» **Data to process**:
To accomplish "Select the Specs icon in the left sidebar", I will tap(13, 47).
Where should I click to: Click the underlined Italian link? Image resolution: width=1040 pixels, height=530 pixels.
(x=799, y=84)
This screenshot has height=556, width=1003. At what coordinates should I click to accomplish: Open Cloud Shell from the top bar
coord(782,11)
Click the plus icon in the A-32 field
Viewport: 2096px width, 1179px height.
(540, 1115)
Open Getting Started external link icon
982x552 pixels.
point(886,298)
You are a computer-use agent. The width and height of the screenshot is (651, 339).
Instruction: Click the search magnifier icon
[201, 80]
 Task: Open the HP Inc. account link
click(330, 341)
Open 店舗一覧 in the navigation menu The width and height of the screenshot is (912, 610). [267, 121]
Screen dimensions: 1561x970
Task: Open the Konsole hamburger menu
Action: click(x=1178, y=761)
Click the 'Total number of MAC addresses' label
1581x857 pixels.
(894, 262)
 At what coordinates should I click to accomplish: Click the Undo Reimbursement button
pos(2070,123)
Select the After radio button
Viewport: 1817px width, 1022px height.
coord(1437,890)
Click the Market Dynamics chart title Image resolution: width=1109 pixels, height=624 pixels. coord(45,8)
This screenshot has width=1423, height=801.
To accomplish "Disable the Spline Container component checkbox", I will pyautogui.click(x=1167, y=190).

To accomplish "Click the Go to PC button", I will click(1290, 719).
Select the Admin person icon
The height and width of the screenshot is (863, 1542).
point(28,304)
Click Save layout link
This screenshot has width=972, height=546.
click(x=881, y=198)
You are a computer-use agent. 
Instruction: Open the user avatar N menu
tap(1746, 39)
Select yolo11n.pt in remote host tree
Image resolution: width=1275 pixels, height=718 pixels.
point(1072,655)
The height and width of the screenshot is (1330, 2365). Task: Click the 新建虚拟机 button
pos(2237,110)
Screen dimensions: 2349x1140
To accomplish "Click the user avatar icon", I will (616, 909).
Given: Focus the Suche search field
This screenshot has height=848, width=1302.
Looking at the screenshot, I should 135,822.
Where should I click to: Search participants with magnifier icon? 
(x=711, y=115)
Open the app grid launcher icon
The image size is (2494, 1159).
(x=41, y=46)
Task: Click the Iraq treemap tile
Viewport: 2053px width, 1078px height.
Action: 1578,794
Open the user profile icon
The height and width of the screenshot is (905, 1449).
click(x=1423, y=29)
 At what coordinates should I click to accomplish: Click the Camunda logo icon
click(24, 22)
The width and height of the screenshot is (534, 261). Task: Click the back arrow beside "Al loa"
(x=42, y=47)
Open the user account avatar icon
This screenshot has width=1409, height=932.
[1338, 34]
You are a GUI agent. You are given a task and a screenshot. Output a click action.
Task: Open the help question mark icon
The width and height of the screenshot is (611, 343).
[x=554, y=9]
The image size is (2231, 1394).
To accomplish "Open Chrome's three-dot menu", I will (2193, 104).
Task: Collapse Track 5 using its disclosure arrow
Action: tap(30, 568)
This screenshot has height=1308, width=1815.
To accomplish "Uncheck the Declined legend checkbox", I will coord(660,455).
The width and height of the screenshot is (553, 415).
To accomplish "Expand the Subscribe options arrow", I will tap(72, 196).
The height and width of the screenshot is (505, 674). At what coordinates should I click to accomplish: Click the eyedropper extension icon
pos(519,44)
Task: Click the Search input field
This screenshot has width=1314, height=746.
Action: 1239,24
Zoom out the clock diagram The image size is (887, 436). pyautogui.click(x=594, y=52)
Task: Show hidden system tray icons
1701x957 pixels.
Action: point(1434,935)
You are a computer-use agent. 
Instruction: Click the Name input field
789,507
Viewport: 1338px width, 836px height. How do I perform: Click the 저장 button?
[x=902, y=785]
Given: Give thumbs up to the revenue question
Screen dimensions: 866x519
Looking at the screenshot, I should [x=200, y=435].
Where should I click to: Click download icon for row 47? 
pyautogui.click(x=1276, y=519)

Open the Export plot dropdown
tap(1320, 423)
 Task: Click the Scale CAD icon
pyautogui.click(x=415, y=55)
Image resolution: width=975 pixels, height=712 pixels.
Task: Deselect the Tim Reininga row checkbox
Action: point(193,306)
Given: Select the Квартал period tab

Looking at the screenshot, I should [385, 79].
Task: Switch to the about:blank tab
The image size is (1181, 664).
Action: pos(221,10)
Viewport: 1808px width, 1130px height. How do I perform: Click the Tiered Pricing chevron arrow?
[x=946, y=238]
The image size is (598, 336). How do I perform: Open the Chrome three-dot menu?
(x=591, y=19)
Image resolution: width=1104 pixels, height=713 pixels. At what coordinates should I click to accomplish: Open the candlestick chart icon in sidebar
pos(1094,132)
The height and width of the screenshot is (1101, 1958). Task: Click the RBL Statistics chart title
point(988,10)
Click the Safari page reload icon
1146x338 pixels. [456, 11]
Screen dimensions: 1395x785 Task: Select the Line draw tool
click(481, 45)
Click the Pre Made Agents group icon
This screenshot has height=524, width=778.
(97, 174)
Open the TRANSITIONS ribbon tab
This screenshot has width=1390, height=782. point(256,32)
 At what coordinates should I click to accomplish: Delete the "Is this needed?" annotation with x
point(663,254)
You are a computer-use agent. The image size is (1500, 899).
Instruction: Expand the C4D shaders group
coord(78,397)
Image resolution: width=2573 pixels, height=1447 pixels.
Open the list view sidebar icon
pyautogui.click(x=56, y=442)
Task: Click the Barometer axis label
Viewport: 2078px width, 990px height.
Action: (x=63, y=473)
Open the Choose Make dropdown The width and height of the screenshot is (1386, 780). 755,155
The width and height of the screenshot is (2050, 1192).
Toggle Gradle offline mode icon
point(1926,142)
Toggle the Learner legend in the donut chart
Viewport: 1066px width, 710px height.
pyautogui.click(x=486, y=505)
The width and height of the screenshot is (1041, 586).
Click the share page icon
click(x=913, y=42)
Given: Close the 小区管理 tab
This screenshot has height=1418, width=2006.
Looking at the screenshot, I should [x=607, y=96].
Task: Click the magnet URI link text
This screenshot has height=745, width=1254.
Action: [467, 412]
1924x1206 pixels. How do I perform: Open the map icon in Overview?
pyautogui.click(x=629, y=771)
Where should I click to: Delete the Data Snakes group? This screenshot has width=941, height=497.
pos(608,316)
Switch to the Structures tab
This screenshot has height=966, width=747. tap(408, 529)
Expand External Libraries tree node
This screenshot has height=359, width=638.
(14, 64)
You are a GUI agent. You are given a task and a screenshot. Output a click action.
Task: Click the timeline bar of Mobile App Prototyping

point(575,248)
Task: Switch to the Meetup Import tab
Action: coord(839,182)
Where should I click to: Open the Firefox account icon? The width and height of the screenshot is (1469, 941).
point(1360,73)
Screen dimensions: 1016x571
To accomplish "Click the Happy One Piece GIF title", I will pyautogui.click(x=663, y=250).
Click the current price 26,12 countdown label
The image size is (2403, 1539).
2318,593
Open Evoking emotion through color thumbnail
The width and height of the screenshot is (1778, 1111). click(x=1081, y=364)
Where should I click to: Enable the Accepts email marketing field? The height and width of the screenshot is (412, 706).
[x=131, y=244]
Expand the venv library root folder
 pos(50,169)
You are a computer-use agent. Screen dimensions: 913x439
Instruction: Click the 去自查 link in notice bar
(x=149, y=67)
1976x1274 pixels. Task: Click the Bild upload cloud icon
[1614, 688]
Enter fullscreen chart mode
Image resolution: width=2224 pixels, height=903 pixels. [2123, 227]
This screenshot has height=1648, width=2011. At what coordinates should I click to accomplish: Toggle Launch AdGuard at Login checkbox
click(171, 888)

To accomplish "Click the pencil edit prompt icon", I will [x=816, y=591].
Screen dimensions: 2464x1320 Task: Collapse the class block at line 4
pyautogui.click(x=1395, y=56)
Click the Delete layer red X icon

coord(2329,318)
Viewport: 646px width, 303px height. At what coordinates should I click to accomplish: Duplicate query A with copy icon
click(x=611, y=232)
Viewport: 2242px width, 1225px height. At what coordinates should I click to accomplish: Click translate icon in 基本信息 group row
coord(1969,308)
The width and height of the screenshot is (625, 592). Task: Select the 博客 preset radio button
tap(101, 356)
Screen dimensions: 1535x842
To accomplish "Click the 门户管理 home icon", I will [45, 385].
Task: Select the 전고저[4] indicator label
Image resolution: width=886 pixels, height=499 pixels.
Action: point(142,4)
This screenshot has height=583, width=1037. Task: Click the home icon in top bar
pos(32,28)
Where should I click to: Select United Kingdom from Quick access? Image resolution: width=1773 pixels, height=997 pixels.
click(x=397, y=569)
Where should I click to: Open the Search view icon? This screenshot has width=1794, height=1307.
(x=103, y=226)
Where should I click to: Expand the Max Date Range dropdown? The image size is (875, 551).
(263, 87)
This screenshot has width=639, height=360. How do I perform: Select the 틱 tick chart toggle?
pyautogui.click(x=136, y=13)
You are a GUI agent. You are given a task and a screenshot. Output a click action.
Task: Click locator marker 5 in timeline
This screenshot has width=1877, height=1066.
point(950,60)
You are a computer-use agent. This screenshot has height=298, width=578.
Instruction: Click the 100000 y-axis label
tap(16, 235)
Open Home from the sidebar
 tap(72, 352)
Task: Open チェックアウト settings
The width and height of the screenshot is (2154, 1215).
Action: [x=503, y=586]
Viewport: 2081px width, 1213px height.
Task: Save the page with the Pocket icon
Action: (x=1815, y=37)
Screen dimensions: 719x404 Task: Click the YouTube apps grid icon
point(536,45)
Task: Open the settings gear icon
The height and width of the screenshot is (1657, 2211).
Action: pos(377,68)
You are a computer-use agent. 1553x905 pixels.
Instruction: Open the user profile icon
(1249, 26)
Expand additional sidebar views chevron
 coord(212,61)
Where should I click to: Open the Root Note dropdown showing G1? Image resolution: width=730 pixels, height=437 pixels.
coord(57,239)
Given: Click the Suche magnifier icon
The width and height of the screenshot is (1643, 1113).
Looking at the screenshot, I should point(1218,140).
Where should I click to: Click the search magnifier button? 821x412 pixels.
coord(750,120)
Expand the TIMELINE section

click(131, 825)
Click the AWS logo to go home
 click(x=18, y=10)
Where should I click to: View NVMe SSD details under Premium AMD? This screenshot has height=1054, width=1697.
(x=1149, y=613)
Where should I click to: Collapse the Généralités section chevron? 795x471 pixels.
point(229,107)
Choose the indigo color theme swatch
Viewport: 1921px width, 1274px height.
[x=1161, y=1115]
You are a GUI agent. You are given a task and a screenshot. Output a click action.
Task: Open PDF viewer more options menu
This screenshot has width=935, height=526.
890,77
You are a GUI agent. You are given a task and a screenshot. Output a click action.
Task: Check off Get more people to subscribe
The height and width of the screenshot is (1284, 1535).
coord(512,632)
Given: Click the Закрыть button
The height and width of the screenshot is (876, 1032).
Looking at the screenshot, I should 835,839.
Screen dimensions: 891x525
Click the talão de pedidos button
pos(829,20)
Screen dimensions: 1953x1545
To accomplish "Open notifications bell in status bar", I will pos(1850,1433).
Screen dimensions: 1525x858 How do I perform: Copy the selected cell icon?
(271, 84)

» **Task requirements**:
From the records, work out how many lines include "settings" and respond with the number only.

» **Solution to the exercise**:
2